GAGE Center
- Full name: Great American Gymnastics Center
- Nicknames: GAGE
- Sport: Artistic gymnastics
- Founded: 1979; 47 years ago
- Based in: Blue Springs, Missouri
- Head coach: Al Fong, Armine Barutyan
- Members: Madison Desch, Brenna Dowell, Sabrina Vega, Courtney McCool, Terin Humphrey, Katelyn Ohashi, Christy Henrich, Julissa Gomez, Ivana Hong, Sarah Finnegan, Kara Eaker, Aleah Finnegan, Leanne Wong
- Website: gagecenter.com

= Great American Gymnastics Express =

American artistic gymnastics academy

Great American Gymnastics Express, known also as GAGE Center or GAGE, is an American artistic gymnastics academy in Blue Springs, Missouri. GAGE was founded in 1979 by Al Fong.

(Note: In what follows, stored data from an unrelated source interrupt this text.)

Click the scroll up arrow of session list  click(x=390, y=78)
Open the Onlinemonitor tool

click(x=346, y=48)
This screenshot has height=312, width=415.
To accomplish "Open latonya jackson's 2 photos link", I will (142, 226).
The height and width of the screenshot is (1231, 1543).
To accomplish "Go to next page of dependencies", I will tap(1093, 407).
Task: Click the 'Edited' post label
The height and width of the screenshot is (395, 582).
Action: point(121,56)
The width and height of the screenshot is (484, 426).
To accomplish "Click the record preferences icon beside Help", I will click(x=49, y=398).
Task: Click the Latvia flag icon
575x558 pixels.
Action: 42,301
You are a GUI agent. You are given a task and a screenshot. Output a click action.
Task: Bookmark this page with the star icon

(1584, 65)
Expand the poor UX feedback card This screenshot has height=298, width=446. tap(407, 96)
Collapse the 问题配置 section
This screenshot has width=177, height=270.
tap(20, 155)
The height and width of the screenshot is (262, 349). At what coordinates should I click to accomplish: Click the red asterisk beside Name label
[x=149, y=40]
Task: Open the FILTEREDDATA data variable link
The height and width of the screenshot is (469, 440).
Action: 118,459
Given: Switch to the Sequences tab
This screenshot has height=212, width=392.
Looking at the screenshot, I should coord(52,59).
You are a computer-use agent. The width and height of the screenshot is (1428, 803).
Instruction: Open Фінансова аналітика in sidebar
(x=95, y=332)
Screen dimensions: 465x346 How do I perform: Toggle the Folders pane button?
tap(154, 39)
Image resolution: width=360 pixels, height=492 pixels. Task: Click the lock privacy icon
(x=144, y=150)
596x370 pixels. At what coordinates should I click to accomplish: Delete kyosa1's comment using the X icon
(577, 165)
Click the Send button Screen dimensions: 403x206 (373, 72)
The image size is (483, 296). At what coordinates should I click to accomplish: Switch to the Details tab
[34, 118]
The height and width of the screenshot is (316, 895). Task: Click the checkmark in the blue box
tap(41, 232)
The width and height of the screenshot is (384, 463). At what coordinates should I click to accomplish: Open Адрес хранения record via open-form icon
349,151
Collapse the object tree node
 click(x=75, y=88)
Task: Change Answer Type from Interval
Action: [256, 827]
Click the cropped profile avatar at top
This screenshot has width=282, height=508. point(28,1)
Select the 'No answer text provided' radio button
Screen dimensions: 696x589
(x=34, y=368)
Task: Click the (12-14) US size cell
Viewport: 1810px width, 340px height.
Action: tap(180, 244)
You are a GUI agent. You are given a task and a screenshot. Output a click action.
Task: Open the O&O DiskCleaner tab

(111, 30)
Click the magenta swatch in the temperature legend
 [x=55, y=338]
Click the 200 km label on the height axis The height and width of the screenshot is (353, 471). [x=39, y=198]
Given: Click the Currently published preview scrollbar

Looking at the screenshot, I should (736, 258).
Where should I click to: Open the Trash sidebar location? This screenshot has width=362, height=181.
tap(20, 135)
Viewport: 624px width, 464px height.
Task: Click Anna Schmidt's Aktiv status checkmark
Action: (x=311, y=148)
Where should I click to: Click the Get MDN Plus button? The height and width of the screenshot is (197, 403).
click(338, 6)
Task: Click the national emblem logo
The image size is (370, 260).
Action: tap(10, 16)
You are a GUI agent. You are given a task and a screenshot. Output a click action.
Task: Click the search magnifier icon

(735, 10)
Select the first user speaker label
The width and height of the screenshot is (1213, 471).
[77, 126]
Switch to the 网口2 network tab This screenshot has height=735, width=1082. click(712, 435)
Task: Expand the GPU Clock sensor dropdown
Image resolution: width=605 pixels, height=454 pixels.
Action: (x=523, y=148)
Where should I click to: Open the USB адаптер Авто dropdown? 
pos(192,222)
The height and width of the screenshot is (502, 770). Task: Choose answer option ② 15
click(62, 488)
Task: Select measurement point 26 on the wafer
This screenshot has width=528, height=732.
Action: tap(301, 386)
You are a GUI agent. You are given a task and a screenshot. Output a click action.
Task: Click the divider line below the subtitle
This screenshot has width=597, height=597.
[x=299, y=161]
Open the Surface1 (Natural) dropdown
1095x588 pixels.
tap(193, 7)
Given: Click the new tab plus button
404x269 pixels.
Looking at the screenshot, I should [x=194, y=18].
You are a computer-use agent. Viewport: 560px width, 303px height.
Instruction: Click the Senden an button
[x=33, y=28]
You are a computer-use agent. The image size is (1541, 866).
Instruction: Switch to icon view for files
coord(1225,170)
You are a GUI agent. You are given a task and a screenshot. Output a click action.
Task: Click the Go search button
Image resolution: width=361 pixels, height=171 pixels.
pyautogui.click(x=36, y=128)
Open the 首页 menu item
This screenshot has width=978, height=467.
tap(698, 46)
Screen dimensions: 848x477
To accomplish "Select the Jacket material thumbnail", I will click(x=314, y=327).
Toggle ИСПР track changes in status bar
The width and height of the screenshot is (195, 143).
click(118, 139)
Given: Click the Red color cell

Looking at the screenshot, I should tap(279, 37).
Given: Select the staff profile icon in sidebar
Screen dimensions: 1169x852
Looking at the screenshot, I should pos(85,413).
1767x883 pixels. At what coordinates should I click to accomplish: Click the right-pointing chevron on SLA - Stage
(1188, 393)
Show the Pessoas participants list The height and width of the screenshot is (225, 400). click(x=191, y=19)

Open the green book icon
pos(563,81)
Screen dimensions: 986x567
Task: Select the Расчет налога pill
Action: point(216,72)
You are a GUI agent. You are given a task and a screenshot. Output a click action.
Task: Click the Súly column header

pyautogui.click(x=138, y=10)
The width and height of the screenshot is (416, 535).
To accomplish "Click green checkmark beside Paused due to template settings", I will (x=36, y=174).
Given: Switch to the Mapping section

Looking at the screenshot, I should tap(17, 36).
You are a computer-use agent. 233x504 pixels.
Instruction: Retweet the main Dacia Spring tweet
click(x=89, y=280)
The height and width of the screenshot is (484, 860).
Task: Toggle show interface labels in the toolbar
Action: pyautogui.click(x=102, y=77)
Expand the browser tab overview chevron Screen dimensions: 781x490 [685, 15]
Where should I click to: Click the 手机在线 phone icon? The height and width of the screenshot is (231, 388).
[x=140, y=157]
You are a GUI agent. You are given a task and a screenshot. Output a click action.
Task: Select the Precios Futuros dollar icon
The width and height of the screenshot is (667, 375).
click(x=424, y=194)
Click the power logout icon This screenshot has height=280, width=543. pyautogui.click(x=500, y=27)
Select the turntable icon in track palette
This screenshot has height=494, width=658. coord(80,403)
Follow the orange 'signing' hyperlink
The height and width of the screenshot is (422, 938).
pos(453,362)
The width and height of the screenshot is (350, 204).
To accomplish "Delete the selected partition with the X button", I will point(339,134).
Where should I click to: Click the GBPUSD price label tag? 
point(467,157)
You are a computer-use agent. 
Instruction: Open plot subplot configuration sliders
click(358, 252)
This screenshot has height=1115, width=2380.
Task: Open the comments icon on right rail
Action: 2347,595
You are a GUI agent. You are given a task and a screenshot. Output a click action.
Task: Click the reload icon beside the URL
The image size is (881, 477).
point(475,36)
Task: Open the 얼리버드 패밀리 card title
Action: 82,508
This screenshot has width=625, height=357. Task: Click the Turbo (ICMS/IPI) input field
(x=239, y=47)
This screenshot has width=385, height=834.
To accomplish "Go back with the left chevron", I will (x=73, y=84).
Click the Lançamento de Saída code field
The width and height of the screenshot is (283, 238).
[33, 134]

In December 2025, Fong was suspended for five years by the U.S. Center for SafeSport; his wife, also a coach at the gym, received a one-year suspension. Two months later, USA Gymnastics terminated the gym's membership over allegations of abuse and non-compliance with safety codes and suspensions. Fong and his wife were permanently suspended by both organizations in September 2026.

==Notable alumni==
Among the gymnasts who trained at GAGE are:

- Lynnzee Brown, 2024 Olympian (representing Haiti)
- Madison Desch, a gold medalist with the U.S, team at the 2014 World Championships
- Brenna Dowell, a 2015 World Championships team champion and four-time NCAA champion
- Kara Eaker, a two-time World Championships team gold medalist
- Aleah Finnegan, 2024 Olympian (representing the Philippines), 2019 Pan American Games team champion
- Sarah Finnegan, a two-time NCAA champion
- Christy Henrich, a 1989 World Championships competitor
- Ivana Hong, a 2007 World Championships team champion
- Terin Humphrey, a 2004 Olympic Games team and uneven bars silver medalist and two-time NCAA champion
- Courtney McCool, a 2004 Olympic Games team silver medalist and four-time NCAA champion
- Leanne Wong, a 2022 World Championships team gold medalist

==Controversies==
===Death of Julissa Gomez===
In May 1988, Julissa Gomez broke her neck while warming up for the vault at a competition in Japan. Observers had noticed her struggle with the apparatus over the months leading up to the competition, including her former coach Béla Károlyi, past and present teammates, and even her own coach, Al Fong. Gomez's technique on the extremely difficult Yurchenko vault had been described as shaky at best, and Gomez was unable to perform the vault with consistency during practices, sometimes missing her feet on the springboard. A teammate from Károlyi's, Chelle Stack, later said, "You could tell it was not a safe vault for her to be doing. Someone along the way should have stopped her." However, Gomez's coaches insisted that she needed to continue training and competing the Yurchenko vault to achieve high scores. Gomez fell into a coma during treatment due to a hospital error and never awoke. She died in 1991.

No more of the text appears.